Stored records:

• • • • •

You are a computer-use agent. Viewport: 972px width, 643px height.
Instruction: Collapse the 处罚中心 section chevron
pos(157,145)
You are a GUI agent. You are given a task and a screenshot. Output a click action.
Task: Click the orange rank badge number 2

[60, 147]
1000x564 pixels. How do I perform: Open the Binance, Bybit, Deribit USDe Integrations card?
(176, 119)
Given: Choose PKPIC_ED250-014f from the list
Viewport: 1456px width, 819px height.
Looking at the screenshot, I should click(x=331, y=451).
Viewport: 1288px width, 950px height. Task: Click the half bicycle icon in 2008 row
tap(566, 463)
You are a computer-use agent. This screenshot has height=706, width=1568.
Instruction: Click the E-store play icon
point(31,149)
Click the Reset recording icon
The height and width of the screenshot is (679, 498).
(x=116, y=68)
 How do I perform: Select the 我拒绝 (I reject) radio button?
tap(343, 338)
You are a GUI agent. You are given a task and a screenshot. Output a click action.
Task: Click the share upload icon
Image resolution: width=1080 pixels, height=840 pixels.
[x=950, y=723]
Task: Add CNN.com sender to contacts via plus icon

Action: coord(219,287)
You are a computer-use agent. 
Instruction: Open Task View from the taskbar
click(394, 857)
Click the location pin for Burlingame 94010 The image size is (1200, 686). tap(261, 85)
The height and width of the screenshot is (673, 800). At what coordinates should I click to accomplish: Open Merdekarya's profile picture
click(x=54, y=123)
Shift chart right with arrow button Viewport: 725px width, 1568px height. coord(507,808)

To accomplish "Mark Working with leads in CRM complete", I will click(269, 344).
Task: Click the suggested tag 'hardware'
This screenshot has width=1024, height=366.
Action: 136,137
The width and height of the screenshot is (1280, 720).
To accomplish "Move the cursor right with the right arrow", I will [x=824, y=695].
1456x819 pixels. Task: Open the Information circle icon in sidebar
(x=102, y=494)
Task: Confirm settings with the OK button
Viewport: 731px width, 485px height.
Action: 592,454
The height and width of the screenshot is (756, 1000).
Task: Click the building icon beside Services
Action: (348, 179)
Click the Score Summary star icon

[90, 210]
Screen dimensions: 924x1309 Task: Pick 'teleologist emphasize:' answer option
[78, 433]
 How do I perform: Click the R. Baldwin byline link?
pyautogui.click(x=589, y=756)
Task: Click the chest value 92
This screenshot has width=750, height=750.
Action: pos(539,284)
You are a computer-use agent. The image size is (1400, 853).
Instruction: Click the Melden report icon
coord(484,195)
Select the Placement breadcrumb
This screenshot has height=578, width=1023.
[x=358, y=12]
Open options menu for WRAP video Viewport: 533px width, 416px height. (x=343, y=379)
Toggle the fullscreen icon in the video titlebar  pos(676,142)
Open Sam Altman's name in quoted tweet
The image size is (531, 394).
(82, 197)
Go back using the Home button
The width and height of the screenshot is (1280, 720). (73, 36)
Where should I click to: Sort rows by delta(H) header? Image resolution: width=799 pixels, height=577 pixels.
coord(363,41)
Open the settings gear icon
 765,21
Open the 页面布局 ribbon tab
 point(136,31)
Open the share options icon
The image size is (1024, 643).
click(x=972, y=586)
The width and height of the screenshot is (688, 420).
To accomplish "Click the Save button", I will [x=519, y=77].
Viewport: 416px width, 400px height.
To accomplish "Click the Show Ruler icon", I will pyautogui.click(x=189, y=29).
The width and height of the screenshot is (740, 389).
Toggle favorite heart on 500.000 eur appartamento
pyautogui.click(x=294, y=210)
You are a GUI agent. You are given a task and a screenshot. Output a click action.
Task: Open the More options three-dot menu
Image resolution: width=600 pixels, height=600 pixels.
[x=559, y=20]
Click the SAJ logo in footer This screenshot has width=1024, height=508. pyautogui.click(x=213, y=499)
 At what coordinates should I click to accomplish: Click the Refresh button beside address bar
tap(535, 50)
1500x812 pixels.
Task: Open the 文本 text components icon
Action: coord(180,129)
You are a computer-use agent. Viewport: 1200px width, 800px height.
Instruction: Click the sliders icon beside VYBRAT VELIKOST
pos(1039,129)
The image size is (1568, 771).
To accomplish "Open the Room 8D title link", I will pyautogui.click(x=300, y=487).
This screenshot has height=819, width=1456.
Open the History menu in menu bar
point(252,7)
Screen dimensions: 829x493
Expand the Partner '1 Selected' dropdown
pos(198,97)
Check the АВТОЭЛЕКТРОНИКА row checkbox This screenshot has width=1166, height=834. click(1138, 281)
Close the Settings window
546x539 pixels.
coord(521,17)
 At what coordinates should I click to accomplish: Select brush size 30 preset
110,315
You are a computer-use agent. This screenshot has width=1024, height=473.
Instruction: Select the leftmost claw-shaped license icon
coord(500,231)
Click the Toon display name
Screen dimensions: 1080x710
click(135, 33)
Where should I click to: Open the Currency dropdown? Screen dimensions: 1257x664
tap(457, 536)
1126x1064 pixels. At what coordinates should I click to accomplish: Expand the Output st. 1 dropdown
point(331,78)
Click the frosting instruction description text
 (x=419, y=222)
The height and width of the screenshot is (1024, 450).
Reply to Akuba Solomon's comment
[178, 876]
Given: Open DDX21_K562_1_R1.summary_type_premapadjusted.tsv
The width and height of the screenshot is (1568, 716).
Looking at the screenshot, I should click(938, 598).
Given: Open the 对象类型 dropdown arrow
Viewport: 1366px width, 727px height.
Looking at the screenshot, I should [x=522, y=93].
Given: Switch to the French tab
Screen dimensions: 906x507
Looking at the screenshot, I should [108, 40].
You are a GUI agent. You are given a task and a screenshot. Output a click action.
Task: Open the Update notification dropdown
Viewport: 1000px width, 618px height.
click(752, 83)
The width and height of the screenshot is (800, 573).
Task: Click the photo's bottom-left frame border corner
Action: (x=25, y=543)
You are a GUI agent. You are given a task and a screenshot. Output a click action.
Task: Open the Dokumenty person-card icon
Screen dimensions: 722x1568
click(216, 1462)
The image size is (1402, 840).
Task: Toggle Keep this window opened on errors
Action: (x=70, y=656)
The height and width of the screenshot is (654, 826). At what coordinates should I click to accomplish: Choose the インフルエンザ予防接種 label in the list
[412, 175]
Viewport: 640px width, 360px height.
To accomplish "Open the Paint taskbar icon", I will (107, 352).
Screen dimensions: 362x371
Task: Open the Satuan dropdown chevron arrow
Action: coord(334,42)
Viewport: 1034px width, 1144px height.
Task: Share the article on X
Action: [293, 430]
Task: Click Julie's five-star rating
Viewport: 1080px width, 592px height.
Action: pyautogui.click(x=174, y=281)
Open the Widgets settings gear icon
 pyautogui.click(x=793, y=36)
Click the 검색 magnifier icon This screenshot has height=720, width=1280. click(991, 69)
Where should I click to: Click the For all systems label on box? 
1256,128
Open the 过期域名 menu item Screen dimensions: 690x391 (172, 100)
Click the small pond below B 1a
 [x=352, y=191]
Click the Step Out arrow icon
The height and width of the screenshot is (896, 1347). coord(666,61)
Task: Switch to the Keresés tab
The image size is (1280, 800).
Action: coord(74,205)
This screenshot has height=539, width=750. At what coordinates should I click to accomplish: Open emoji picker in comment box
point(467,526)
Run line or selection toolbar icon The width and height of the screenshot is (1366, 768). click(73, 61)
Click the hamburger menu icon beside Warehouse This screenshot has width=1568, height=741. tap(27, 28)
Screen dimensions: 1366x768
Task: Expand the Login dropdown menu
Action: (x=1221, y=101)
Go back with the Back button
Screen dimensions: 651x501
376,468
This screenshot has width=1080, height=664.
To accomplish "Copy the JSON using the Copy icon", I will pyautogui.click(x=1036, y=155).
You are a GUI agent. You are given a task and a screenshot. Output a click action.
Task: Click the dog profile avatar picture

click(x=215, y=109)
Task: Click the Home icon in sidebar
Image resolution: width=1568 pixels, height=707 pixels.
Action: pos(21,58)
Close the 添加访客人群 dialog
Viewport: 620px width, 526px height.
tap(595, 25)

• • • • •

**What is being asked**. From the records above, retype only the lines starting at the line that contains "Open the Widgets settings gear icon" and ending at the line that contains "Open the 过期域名", both included.

**Finished exercise**.
Open the Widgets settings gear icon
 pyautogui.click(x=793, y=36)
Click the 검색 magnifier icon This screenshot has height=720, width=1280. click(991, 69)
Where should I click to: Click the For all systems label on box? 
1256,128
Open the 过期域名 menu item Screen dimensions: 690x391 (172, 100)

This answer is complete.